İstinaf kanun yoluna başvuran davalılar vekili dilekçesinde özetle;  öncelikle davacı iddialarını kabul etmediklerini, davaya konu binaların dış cephe ve iç cephe ses ve yalıtım bakımından hem mevzuat gereği uyulması gereken kriterlere hem de sözleşme ve teknik şartnameye uygun yapıldığını, kullanılan malzemelerin ultra lüks olacak şekilde TSE kriterlerine uygun malzemeler olduğunu, binada doğalgaz tesisatı bulunmadığına dair iddiaların asılsız olduğunu, davacıların dairelerinin eksiksiz ve zamanında teslim edildiğini, tanzim edilen bilirkişi raporunun eksik ve yetersiz olduğunu beyanla kararın yeniden incelenmek ve karar verilmek üzere kaldırılmasını istemiştir.

Dava, gayrimenkul satış vaadi ve arsa payı karşılığı inşaat sözleşmesinden kaynaklanan eksik imalat bedeli ve geç teslimden kaynaklanan kira alacağı istemlerine ilişkindir.

HMK'nın 355. maddesi kapsamında istinaf itirazları ve kamu düzenine ilişkin hususlarla sınırlı olarak yapılan inceleme sonunda;

Davaya konu somut uyuşmazlık arsa payı karşılığı inşaat sözleşmesinden doğmuş olup davacılar arsa sahibi, davalılar ise yüklenicidir.

Verilen görev 1: Kaynak metinde "İstinaf kanun yoluna başvuran" diye başlayan paragrafı, ana bilgileri koruyarak madde madde yeniden yazın.
Verilen görev 2: Kaynak metne göre davalılar vekili, binaların dış ve iç cephesinin ses ve yalıtım bakımından nelere uygun yapıldığını söylemektedir? Hepsini listeleyin.

Toplanan malzeme:
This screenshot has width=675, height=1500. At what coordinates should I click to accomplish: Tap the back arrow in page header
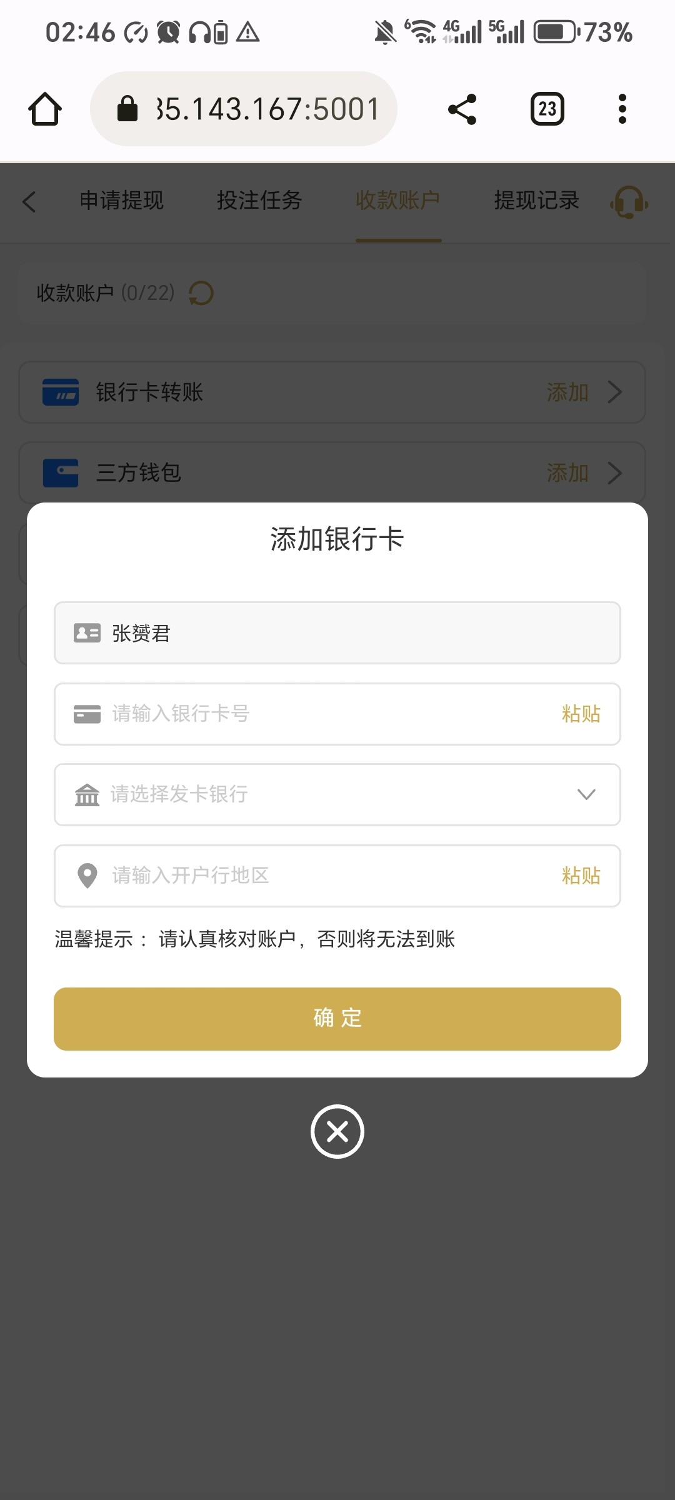click(29, 202)
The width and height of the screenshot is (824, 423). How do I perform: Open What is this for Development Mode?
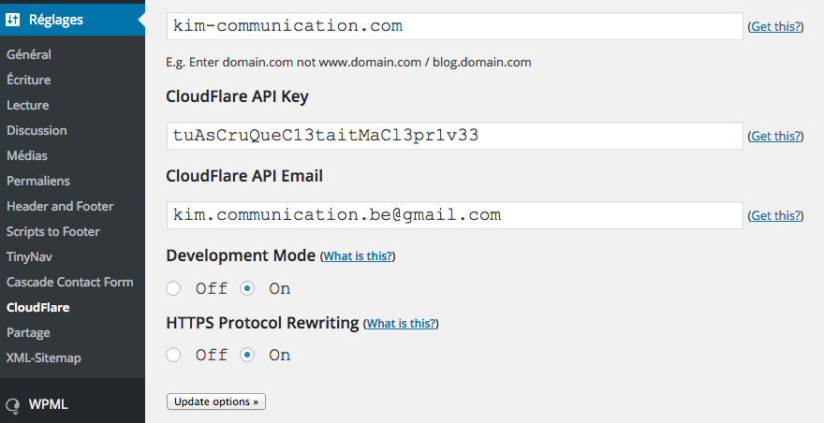pos(358,256)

Doğru cevap 1:
Davalılar vekili istinaf dilekçesinde özetle şunları ileri sürmüştür:
- Davacı iddialarını kabul etmemektedirler.
- Davaya konu binaların dış ve iç cephesi, ses ve yalıtım bakımından mevzuata, sözleşmeye ve teknik şartnameye uygun yapılmıştır.
- Kullanılan malzemeler ultra lüks ve TSE kriterlerine uygundur.
- Binada doğalgaz tesisatı bulunmadığı iddiası asılsızdır.
- Davacıların daireleri eksiksiz ve zamanında teslim edilmiştir.
- Bilirkişi raporu eksik ve yetersizdir.
- Talep: Kararın yeniden incelenmek ve karar verilmek üzere kaldırılması.

Doğru cevap 2:
- Mevzuat gereği uyulması gereken kriterler
- Sözleşme
- Teknik şartname